Le professeur Fanrsworth emmène son équipe sur la piste de la dernière invention de Leonardo da Vinci après avoir découvert les plans de cette dernière. Ils vont alors mettre la main sur le plus grand secret de l’inventeur.

Comme le titre de l’épisode l’indique, Futurama ne va pas nous servir ici une métaphore socio-politico-culturelle, mais bien une parodie du célèbre livre de Dan Brown, The Da Vinci Code.

Pour l’occasion, le professeur Farnsworth va nous expliquer que Da Vinci est sa source d’inspiration, ce qui ne surprendra personne, et Fry va illustrer une fois de plus qu’il est un gentil idiot. D’ailleurs, l’épisode tout entier est basé sur l’expression de sa stupidité sans fin. Une légère exagération qui semble sortir tout droit d’un de ses épisodes de The Simpsons dans lequel Homer était juste plus stupide qu’à son habitude et cela l’emmenait dans une suite d’aventures sans qu’il s’en rende réellement compte. Bref, un classique des univers de Matt Groening auquel il faut adhérer sans trop chercher, car Fry (ou Homer) a déjà illustré plus d’une fois qu’il n’était pas une lumière, mais qu’il pouvait lui aussi avoir ses moments de clarté.

Bref, l’histoire nous entraîne donc dans une excursion à Rome dans laquelle Bender, Leela et les autres vont briller à coup de one-liners, tandis que le professeur mène la danse en oubliant la moitié du temps où il en est.

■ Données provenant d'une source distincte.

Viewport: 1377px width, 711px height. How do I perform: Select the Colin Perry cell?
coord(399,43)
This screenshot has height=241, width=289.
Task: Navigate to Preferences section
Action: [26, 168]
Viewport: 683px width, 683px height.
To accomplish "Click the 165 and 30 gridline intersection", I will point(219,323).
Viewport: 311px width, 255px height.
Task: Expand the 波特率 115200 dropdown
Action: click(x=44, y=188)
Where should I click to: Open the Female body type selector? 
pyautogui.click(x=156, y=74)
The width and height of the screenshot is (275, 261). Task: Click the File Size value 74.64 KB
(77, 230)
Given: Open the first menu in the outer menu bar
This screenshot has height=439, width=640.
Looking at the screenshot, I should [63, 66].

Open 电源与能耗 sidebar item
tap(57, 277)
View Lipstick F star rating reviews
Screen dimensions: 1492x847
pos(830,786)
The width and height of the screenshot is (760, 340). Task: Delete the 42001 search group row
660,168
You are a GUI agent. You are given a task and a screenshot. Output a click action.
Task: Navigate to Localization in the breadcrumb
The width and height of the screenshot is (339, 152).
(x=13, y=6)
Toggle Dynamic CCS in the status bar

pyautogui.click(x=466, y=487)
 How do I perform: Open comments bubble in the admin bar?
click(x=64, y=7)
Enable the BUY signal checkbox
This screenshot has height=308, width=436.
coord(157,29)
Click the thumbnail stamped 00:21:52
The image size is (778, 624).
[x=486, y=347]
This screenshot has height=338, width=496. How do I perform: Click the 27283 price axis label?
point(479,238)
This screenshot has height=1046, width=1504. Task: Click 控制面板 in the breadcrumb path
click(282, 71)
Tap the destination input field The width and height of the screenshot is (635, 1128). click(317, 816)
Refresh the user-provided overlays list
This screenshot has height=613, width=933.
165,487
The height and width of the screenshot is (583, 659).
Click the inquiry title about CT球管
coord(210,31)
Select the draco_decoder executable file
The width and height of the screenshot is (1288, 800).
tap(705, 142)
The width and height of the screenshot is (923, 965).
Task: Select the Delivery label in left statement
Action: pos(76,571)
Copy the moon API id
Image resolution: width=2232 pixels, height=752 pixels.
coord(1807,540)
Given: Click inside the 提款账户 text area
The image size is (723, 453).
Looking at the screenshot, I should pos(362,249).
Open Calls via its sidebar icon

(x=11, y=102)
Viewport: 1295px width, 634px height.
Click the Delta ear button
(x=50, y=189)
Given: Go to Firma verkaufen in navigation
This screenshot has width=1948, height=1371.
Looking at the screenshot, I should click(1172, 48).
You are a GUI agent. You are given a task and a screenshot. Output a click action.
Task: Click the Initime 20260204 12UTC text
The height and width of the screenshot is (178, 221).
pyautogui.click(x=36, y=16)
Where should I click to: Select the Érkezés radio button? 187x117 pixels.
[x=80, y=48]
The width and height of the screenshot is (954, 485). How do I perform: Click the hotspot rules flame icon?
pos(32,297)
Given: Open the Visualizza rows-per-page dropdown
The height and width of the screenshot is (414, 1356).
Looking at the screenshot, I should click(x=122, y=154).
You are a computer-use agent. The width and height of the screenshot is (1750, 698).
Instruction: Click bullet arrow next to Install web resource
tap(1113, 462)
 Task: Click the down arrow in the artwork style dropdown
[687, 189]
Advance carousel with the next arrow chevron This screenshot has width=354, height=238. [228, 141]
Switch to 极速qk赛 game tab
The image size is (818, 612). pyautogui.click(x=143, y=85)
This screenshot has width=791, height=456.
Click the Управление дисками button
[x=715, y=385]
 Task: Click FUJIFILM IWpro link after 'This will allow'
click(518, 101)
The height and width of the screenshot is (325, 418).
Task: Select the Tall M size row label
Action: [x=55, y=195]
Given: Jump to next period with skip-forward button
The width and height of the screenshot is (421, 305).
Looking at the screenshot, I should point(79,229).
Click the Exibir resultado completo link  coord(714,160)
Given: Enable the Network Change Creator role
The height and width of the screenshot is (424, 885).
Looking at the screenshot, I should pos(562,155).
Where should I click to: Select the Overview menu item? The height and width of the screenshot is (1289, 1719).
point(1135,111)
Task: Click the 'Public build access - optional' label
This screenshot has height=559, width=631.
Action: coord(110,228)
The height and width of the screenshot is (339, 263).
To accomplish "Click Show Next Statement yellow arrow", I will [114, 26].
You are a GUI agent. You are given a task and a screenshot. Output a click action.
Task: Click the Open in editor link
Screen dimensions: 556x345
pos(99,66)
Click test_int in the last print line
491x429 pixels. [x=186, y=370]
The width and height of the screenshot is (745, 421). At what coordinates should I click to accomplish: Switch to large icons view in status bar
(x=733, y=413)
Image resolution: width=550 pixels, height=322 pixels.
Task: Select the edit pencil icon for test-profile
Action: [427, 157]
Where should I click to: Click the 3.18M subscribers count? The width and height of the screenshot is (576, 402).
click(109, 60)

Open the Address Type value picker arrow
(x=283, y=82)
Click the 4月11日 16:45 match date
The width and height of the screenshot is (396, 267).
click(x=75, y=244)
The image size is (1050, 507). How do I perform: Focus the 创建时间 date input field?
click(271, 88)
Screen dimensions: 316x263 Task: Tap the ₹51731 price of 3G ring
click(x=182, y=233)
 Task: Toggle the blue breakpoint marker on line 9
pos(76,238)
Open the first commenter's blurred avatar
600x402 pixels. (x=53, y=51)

Côté humour, ça marche terriblement bien, et il est un peu dommage que la dernière partie de l’épisode coupe cela en emmenant l’intrigue dans une direction certes inattendue, mais également moins inspirée.

Au final, l’épisode n’y perd pas toute sa substance et parvient quand même à former un tout assez agréable et plutôt bien pensé. Il faut dire que la parodie n’est peut-être pas aussi débridée qu’elle aurait pu l’être, mais elle est tout de même très efficace. Dan Brown et son œuvre sont faciles à attaquer, mais ça n’enlève rien au résultat final.